17March

Change and evolution in diversity, equity and inclusion benchmarks

The Centre for Global Inclusion launched the latest edition of the Global Diversity, Equity and Inclusion Benchmarks (GDEIB).  The GDEIB spells out what good, better, and best work looks like. It readily frames where and how an organisation can focus its capabilities to reach best practices.

By Dr Alan Richter, Treasurer of The Centre For Global Inclusion.

Change and evolution in diversity, equity and inclusion benchmarks

Earlier this year, The Centre for Global Inclusion launched the latest edition of the Global Diversity, Equity and Inclusion Benchmarks (GDEIB). This was the fourth edition of a document begun in 2006, and revised and updated every five years, as the field of DEI keeps evolving.

For our fourth edition we added a third co-author, Nene Molefi, from the Global South, and enlarged our Expert Panellists (EPs) to 112. For the first time, the majority were not from the USA or North America. The GDEIB’s 275 benchmarks encompass 15 categories with five progression levels: Inactive, Reactive, Proactive, Progressive, and Best Practices.

The GDEIB spells out what good, better, and best work looks like. It readily frames where and how an organisation can focus its capabilities to reach best practices. It is offered at no cost to users, so long as they sign a user agreement. The past five years have seen much change and evolution in the field. For one thing, we changed the name of the benchmarks from GDIB to GDEIB, adding the important term Equity into the title, but not just into the title, but also weaving it throughout all the categories.

The backdrop to this change has been the key societal movements and drivers such as Black Lives Matter seen tragically in the context of the brutal murder of George Floyd, along with the global United Against Racism movement, as well as responding to the rising anti-Asian hatred in response to the Covid-19 pandemic, the #metoo and #timesup movements in response to sexual predators, and other broad equity initiatives such as decolonisation, climate justice and the disturbing growth of inequality heightened by the consequences of the pandemic.

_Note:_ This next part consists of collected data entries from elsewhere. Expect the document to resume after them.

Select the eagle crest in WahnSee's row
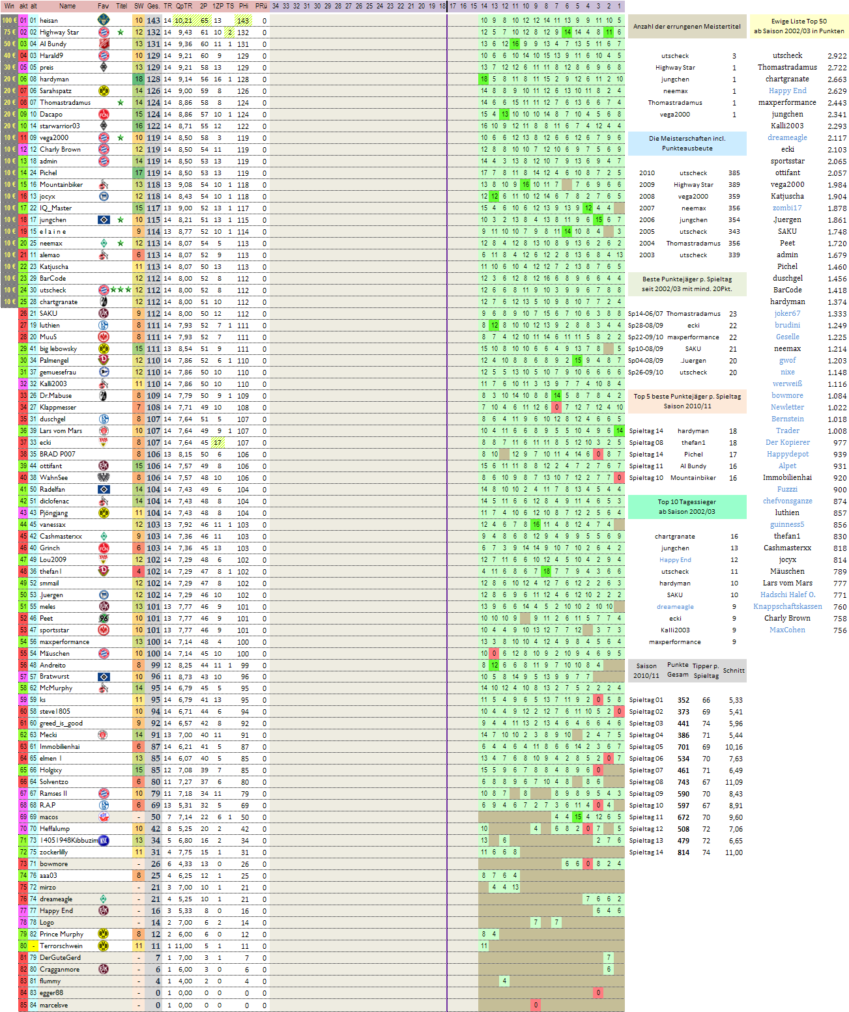849x1012 pixels. pyautogui.click(x=103, y=477)
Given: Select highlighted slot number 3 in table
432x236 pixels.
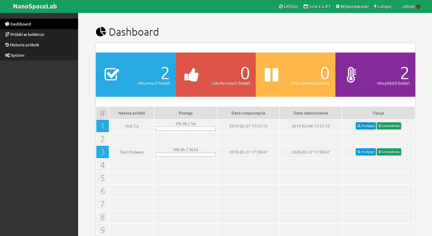Looking at the screenshot, I should pos(103,152).
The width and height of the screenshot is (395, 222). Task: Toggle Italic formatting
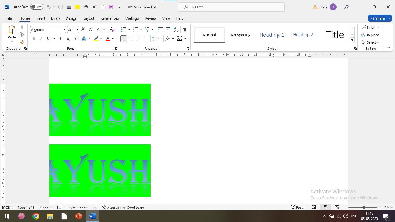pos(41,39)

In our GDEIB we refer to the five Approaches to DEI:

  • Competence,
  • Compliance,
  • Dignity,
  • Organisational Development and Social Justice.

What we have witnessed in the past five years is the growth of the importance of the Social Justice approach across DEI work regardless of the nature of the organisation.

 

Approaches to DEI

approachestodei

A second key theme, addressed in the new GDEIB, that emerged more recently in the past five years, is directly related to the pandemic – the changing nature of work, and the workplace. Where flexible work arrangements were a nice to have benefit pre-pandemic, today, and henceforth, virtual work and hybrid working will be the norm. Hence the rethinking of working conditions and benefits will be a necessity for all organisations as we redefine decent work.

By comparison with the last major worldwide pandemic of 1918, just over one hundred years ago, the contrasts are significant. As awful as Covid-19 has been so far, at this time around 4-5 million people have died worldwide. This contrasts with between 50 and 100 million deaths back in 1918-1919. And back then, there were no available vaccines and no internet to enable virtual work. 

The third theme that our GDEIB attempts to incorporate into the new benchmarks is the unstoppable march into artificial intelligence as it encroaches on our lives in so many ways including the workplace and work in general. Artificial intelligence is based on algorithms and the challenge is de-biasing these algorithms so that we can get objective decision-making that is fair and equitable.

One obvious example, of many, is in recruitment, hence one of the GDEIB’s best practices is: When technological solutions are used for recruitment, the organisation implements practices to minimise or remove algorithmic bias. The advancement of technology may appear to be great – think simply of the impact of vaccines in this pandemic. However, we typically think of technology as being neutral – that is, it can be used for good or evil – to vastly produce carbon emissions, and to vastly reduce carbon emissions, to give but one critical example – so it isn’t the technology itself but the ethical decisions we make with it that matters. Similarly with artificial intelligence, technology can vastly expand the scope of biased systems or it can be used smartly to de-bias the systems in the first place.

What is interesting is that technology can and does change our global frameworks, and hence the conversations we have about ethics, equity and inclusion in the long run. Think about some of the very painful conversations stretched throughout human history – slavery, abortion, meat production to name a few – and consider how appropriate technology may change our framework and how we thenceforth judge matters.

How did automation impact farming and slavery? How did the pill impact attitudes and beliefs about sexuality and reproduction? And if soon technology will enable the sustainable and affordable production of “meatless” meat, will we start to judge carnivores quite differently?

Diversity, equity and inclusion are, and should be, wrapped up in all these discussions.